One-sample t-tests indicated that, after Holm–Bonferroni correction, the Bimodal Music group improved on test stimuli of the same domain [i.e., music stimuli, t(24) = 3.429, p = 0.002, adjusted α = 0.025, Cohen’s d = 0.69] and on test stimuli of the other domain [i.e., Thai stimuli, t(24) = 2.562, p = 0.017, adjusted α = 0.05, Cohen’s d = 0.51] whereas the Unimodal Music group did not show improvement following training on either of the Test Domains [music stimuli, t(24) = 1.506, p = 0.145, adjusted α = 0.05, Cohen’s d = 0.30; Thai stimuli, t(24) = 1.881, p = 0.072, adjusted α = 0.025, Cohen’s d = 0.38; see Figure 2E].

Discussion

The results of this study provide evidence for distributional learning of pitch-based distinctions (lexical tones and musical pitch): bimodal distribution training conditions led to improvement in discriminating minimal pairs of the same domain whereas Unimodal conditions showed suppression of any improvement due to training. This twofold outcome is consistent with our previous studies on distributional learning of lexical tones and musical pitch (Ong et al., 2015, 2016). However, we did not find significant interactions between Session and Distribution Condition in the mixed ANOVA, contrary to our previous studies (Ong et al., 2015, 2016) that reported a general (collapsing across test items) pre–post improvement for the Bimodal condition but not the Unimodal condition. This may be due to a number of reasons including individual differences in perceiving pitch, which could result in a large variance in performance (Demany and Semal, 2002; de Cheveigné, 2012). Furthermore, this study is different from previous studies in its test stimulus set variability. Similar to previous studies, we had 32 trials in each test phase. However, half the trials in this study were on two Thai tone minimal pairs (Male /na33/–/na241/ and Female /k^ha33/–/k^ha241/) and the other half on two musical chord minimal pairs (Female Chord X–X′ and Male Chord Y–Y′). In previous studies, all 32 trials were on four different minimal pairs of the same domain. In other words, there was less variability in the test stimuli within the same domain in this study compared to those in our previous studies, which may have weakened the effect of distributional learning. Indeed, it has been suggested that stimulus variability facilitates learning of Mandarin lexical tones, at least among high-aptitude learners (Sadakata and McQueen, 2014) and so this may account for a weaker distributional learning effect in this study relative to previous studies on distributional learning of pitch.

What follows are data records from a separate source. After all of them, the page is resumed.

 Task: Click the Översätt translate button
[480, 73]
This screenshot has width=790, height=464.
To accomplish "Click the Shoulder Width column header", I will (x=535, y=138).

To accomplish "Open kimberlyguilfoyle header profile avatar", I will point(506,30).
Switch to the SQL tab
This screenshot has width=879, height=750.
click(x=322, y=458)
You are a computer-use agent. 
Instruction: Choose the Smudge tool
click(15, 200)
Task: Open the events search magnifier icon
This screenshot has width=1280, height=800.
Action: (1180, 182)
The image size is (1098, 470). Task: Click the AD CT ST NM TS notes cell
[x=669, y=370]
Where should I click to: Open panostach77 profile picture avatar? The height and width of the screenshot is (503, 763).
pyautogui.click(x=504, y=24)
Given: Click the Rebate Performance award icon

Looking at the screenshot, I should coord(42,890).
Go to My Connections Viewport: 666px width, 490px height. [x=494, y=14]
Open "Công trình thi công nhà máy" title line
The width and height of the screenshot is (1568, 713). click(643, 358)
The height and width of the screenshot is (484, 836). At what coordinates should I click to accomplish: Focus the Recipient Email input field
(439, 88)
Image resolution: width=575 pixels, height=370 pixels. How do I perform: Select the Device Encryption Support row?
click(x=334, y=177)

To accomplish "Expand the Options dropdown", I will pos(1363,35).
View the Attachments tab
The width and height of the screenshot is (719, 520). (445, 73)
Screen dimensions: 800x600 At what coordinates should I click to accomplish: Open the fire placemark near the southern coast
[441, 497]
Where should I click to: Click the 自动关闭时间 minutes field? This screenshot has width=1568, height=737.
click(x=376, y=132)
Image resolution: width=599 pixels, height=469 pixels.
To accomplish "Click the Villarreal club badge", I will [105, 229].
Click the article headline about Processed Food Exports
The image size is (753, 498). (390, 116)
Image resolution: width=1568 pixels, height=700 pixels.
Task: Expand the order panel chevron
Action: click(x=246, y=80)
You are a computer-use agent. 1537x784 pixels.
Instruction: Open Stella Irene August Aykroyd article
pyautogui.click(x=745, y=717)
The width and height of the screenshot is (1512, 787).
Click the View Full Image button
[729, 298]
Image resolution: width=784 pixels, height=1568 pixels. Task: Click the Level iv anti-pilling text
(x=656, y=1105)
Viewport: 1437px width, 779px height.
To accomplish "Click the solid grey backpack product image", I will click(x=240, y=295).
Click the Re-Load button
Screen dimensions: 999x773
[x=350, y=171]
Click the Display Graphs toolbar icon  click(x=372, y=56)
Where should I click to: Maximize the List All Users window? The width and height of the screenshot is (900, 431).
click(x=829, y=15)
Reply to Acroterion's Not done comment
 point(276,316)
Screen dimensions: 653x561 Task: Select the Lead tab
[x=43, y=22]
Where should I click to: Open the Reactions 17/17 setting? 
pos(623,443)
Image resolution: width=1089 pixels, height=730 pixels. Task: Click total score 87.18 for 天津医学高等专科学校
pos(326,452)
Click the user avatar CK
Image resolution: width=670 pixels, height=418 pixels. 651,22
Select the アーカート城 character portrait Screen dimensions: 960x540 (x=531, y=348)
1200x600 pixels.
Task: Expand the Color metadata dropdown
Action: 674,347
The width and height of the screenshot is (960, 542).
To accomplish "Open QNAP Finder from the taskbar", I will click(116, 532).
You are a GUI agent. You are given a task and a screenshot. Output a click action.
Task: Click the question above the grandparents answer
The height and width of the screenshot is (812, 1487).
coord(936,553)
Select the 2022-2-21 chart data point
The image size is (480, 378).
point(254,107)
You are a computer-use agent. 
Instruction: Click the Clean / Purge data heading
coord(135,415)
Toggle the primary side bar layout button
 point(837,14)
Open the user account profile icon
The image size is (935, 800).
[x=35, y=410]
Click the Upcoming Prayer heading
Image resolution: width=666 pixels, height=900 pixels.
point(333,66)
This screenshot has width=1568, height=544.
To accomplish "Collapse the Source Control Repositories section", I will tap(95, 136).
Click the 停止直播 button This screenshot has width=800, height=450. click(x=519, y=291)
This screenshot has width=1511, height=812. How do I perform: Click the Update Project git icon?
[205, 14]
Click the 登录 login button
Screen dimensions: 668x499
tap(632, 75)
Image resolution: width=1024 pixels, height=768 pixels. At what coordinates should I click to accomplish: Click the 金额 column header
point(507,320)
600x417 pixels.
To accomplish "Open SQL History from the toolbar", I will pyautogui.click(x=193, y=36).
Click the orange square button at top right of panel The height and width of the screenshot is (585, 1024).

With regard to cross-domain transfer, the results revealed that participants who were trained on a bimodal distribution, but not those trained on a unimodal distribution, showed improvement in discriminating test items of the other domain. We propose that the observed cross-domain transfer among participants in the Bimodal conditions is due to the reliability of the pitch cue in separating the two sounds/end points in the distribution, leading to heightened attention to pitch in general. Conversely, participants in the Unimodal conditions failed to exhibit any cross-domain transfer presumably because pitch was minimized in a distribution from which only one sound was inferred and therefore those learners did not show heightened attention to pitch. The cross-domain transfer in this study was found despite qualitative pitch differences between the two domains; the lexical tone minimal pair is a difference in pitch contour whereas the musical chord minimal pair is a difference in pitch height of the middle note. Our results suggest that distributional learning of pitch-based elements (lexical tones or musical pitch) may explain the cross-domain transfer seen among ‘pitch experts’ (e.g., Pfordresher and Brown, 2009; Herrera et al., 2011; Bidelman et al., 2013; Burnham et al., 2014).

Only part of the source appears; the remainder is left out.